[Saved entries]
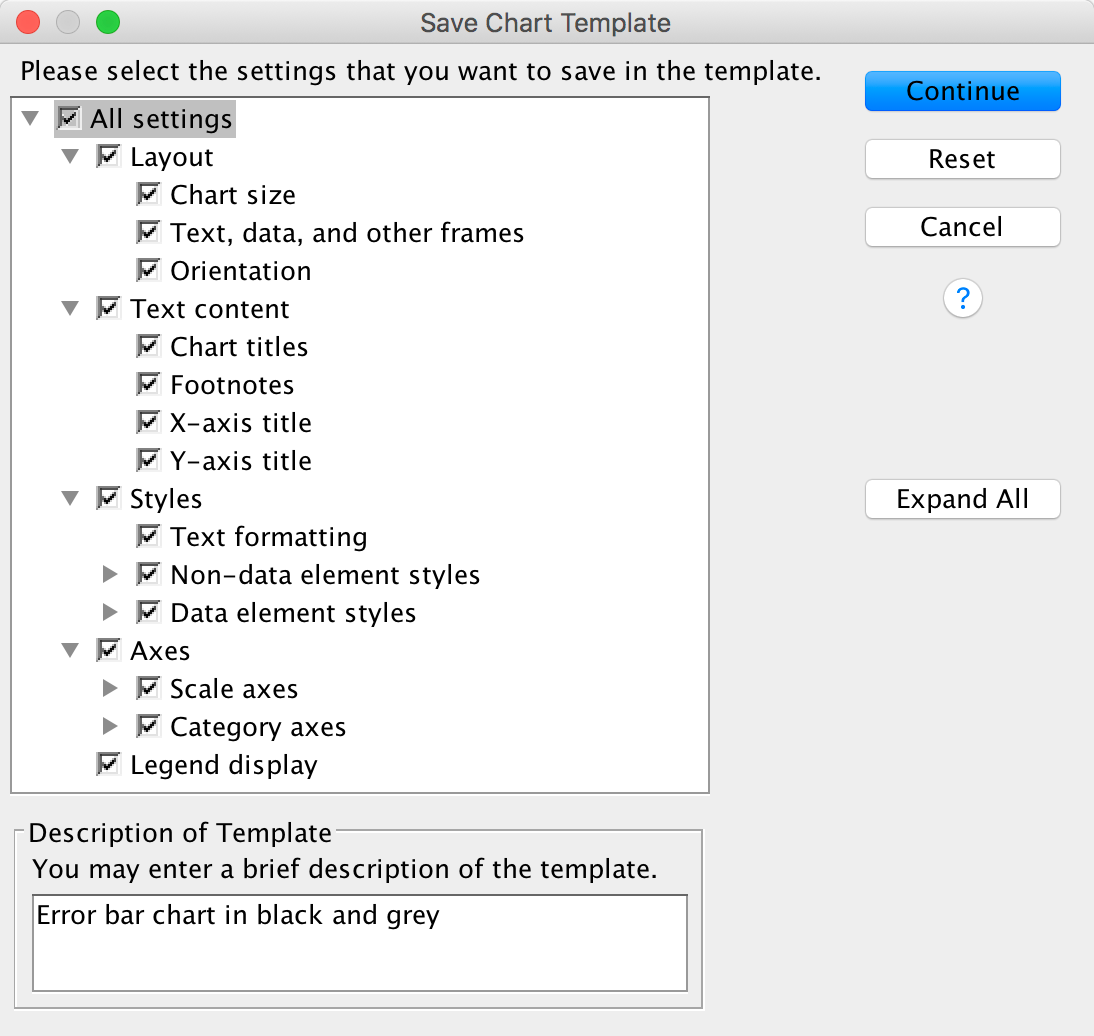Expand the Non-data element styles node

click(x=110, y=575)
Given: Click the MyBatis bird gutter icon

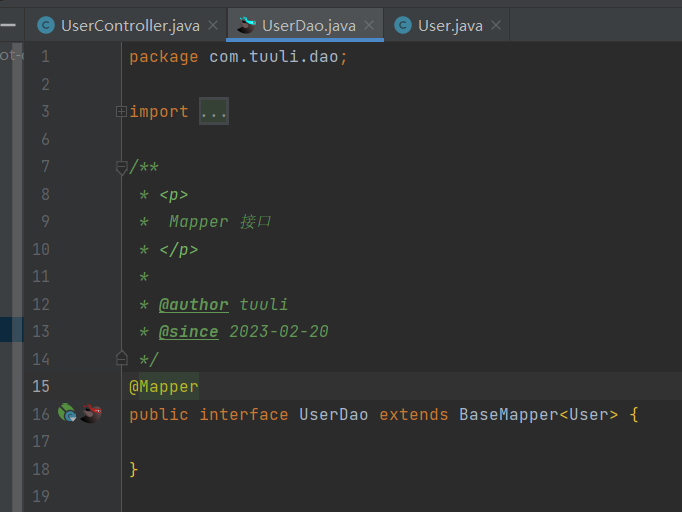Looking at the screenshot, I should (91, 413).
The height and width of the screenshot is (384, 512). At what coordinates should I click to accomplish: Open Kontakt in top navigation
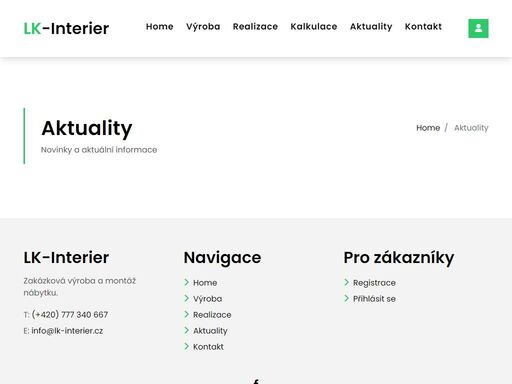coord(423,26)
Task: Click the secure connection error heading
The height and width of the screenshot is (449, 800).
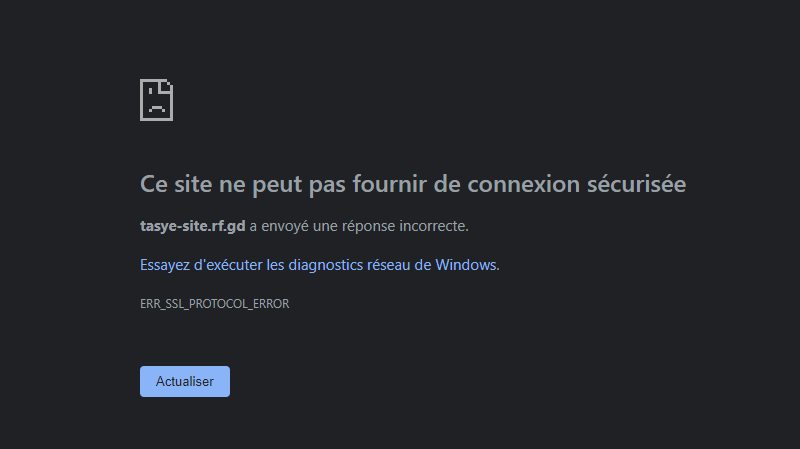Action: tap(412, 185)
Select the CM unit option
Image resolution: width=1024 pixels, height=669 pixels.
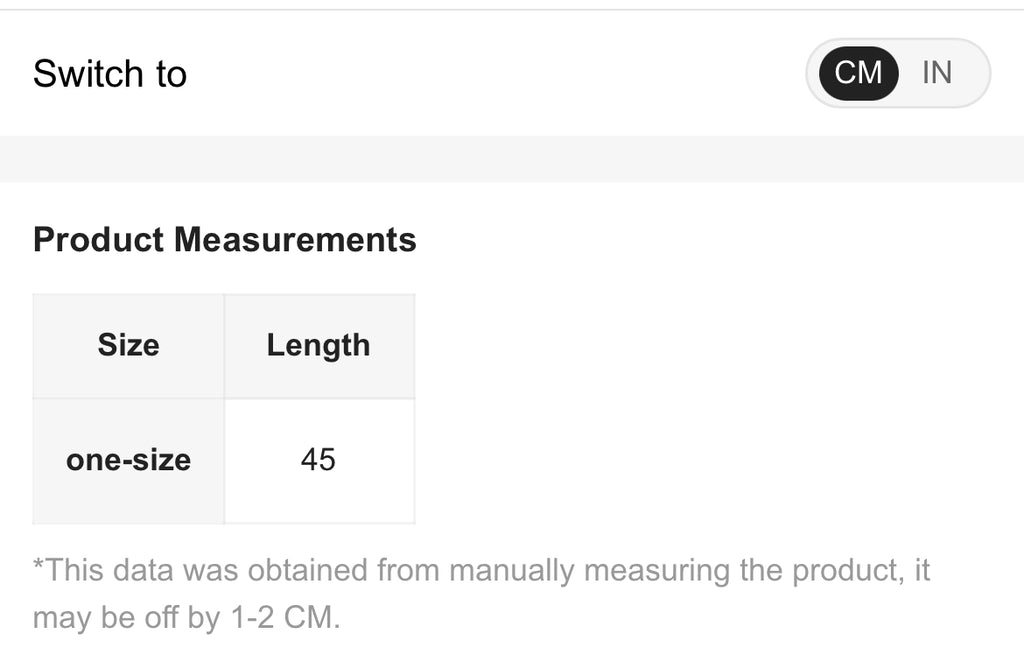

--

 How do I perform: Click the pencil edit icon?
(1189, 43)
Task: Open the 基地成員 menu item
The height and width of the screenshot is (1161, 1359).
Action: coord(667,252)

* * *

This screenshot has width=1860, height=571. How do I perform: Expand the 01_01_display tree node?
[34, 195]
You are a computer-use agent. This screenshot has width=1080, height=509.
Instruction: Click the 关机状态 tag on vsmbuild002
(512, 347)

REQUIREMENT ::
Give again, exactly as written above, each line from the one that has "Given: Click the MyBatis bird gutter icon" to the one that has "Select the CM unit option", both included; omit the pictures.

RESULT OF THE TASK ::
Given: Click the MyBatis bird gutter icon

Looking at the screenshot, I should (91, 413).
The height and width of the screenshot is (384, 512). At what coordinates should I click to accomplish: Open Kontakt in top navigation
coord(423,26)
Task: Click the secure connection error heading
The height and width of the screenshot is (449, 800).
Action: tap(412, 185)
Select the CM unit option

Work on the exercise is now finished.